I had to share this because I thought it was too funny!


----------



## stojanovski92113 (Jun 2, 2015)

christinaland128 said:


> I had to share this because I thought it was too funny!
> View attachment 132337


Hahahaha that's good!!!!!!


----------



## ZEROPILOT (Jun 2, 2015)

In this household, it's just the other way.
She couldn't care less about my tortoises


----------



## NicoleB26 (Jun 2, 2015)

Omg too funny!!


----------



## Tidgy's Dad (Jun 2, 2015)

Very funny.
Wifey has reluctantly given permission for me to get more whenever I want.
And she does help a bit. 
Despite the tortoise envy.


----------



## christinaland128 (Jun 2, 2015)

I wish I had an accepting spouse! haha!


----------



## Grandpa Turtle 144 (Jun 2, 2015)

Tidgy's Dad said:


> Very funny.
> Wifey has reluctantly given permission for me to get more whenever I want.
> And she does help a bit.
> Despite the tortoise envy.


Your lucky I had 21 leopards and at the reptile show I bought another female . You would have thought I killed someone .


----------



## Tidgy's Dad (Jun 2, 2015)

Grandpa Turtle 144 said:


> Your lucky I had 21 leopards and at the reptile show I bought another female . You would have thought I killed someone .


Well, if you buy females, wifey's bound to be a bit jealous.


----------



## kathyth (Jun 2, 2015)

That's hysterical and so true!!


----------



## Grandpa Turtle 144 (Jun 2, 2015)

Tidgy's Dad said:


> Well, if you buy females, wifey's bound to be a bit jealous.
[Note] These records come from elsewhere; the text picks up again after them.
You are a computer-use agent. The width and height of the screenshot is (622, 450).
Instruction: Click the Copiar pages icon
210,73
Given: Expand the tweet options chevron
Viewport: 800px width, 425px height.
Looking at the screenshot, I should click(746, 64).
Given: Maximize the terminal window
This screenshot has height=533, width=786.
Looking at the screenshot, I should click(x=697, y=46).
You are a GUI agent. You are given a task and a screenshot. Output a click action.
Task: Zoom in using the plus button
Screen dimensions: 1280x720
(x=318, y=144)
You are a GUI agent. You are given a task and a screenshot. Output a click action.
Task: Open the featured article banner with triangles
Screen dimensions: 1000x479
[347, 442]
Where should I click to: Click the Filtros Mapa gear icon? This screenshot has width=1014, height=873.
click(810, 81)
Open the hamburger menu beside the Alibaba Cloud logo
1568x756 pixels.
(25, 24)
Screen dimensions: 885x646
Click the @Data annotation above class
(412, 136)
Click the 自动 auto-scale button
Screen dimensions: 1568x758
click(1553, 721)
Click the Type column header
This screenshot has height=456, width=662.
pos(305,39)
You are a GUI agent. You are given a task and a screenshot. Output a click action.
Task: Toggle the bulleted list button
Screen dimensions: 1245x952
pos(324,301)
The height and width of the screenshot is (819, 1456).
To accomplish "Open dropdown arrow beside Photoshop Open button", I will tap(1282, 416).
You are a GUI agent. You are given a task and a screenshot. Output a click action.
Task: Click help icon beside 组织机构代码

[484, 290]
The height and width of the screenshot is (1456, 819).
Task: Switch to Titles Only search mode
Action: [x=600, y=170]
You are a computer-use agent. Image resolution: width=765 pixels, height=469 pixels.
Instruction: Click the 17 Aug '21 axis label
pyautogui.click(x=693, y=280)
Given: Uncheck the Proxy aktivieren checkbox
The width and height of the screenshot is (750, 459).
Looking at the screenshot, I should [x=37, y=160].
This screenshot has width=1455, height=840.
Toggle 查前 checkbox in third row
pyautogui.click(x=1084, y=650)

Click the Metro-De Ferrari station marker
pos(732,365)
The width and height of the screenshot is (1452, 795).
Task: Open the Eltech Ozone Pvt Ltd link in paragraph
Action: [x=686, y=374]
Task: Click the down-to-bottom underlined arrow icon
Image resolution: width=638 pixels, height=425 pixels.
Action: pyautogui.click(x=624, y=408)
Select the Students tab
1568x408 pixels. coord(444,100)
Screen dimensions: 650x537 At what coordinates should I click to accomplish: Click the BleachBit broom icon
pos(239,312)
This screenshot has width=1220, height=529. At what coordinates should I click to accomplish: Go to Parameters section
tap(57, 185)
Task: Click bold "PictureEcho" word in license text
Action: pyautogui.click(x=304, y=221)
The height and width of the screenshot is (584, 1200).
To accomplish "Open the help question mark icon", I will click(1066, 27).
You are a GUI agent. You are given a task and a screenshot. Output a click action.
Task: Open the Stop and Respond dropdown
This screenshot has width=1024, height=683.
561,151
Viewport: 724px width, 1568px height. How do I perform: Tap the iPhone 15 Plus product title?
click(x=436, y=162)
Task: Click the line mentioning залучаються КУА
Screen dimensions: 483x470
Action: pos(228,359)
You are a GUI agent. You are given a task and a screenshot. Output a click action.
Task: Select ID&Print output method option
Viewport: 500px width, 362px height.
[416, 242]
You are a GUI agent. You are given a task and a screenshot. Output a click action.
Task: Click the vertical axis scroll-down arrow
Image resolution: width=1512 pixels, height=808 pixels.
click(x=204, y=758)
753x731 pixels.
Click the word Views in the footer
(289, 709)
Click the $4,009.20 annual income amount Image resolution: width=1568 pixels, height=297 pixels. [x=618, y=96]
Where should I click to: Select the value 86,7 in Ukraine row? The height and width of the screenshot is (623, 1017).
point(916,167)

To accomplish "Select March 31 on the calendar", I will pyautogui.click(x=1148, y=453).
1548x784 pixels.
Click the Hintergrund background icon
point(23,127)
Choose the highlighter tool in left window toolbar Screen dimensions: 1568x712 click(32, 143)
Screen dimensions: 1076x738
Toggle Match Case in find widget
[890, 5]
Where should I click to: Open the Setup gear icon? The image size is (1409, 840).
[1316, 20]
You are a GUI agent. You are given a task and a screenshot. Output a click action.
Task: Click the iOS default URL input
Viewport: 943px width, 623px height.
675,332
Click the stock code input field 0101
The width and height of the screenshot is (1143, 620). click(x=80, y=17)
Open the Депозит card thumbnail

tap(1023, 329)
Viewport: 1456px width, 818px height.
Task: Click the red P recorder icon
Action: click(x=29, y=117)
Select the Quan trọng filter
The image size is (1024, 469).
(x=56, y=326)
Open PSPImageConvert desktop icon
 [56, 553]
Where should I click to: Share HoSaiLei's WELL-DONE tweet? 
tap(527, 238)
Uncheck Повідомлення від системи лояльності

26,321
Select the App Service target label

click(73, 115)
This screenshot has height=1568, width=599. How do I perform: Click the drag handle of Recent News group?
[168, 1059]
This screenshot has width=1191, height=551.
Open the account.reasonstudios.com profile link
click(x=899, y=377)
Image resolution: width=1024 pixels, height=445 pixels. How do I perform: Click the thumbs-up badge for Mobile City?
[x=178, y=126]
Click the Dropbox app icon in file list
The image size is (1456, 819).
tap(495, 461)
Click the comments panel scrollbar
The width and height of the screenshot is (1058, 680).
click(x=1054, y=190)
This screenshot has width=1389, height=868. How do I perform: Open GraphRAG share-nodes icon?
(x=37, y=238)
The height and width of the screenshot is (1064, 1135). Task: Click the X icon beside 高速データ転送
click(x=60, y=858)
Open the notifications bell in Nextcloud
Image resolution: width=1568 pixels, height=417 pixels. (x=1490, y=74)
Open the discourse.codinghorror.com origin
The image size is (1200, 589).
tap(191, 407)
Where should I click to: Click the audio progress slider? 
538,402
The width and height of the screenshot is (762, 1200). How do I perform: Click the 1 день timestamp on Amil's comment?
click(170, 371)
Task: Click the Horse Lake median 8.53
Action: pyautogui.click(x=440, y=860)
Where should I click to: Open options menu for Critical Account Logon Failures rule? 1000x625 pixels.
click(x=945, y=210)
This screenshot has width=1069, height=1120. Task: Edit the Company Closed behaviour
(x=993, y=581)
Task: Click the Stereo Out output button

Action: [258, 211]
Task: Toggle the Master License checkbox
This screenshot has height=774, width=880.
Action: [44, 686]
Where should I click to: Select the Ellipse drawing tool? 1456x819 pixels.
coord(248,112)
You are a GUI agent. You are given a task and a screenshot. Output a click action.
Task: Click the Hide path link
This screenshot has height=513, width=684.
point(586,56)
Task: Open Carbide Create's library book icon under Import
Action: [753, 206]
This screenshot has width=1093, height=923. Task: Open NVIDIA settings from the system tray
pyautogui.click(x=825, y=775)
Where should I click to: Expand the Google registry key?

No 15 years ago she said as long as none of my torts have hair under their noses I'm safe !


----------



## wellington (Jun 2, 2015)

My husband is a lot of help with my torts and other animals. I was totally up front and honest about my love for animals and that I will do anything for them. I do everything for them, but he will help in an instant and worries about them being too hot or too cold, etc., as much as I do.
But I like the pic.


----------



## Jodie (Jun 2, 2015)

Too funny. My husband tries really hard to be supportive. He is very helpful with them and likes them a lot, but he is doing his best to stop the growth of my collection. He thinks 9 is enough. I think I just have to pace myself.


----------



## Grandpa Turtle 144 (Jun 2, 2015)

Jodie said:


> Too funny. My husband tries really hard to be supportive. He is very helpful with them and likes them a lot, but he is doing his best to stop the growth of my collection. He thinks 9 is enough. I think I just have to pace myself.


My wife's first husband cheated on her and left . But I've showed her I don't have the time I work 40 hours a week and take care of my water turtles , marginals , leopards ,pancakes , box turtles , Egyptians , Russians ,Greeks , desert torts ,and Herman s .


----------



## ZEROPILOT (Jun 3, 2015)

True story...When I purchased my two females for $300 I was "forced" to go to the mall and buy her $300 worth of perfume.


----------